What to work on =
Although the records contain pictures, only their text should be set down, exactly as written.

The records =
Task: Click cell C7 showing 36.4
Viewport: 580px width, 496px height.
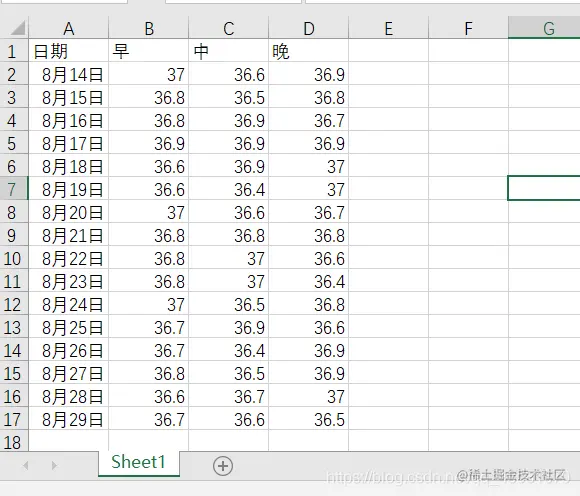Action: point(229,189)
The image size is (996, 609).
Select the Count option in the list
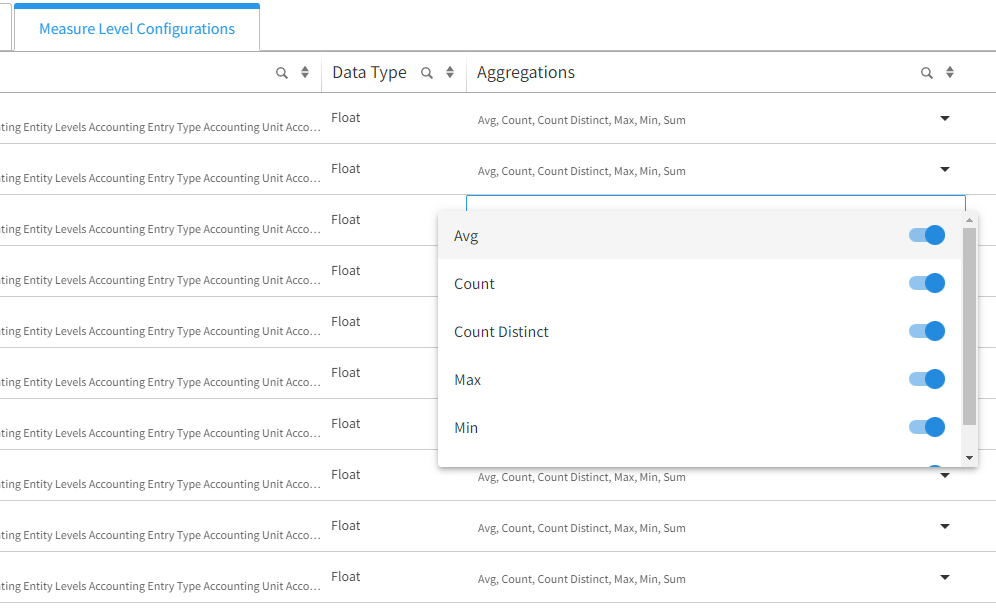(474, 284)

Response area =
Task: Click cell C7 showing 36.4
Viewport: 580px width, 496px height.
Action: point(229,189)
The image size is (996, 609).
Select the Count option in the list
(474, 284)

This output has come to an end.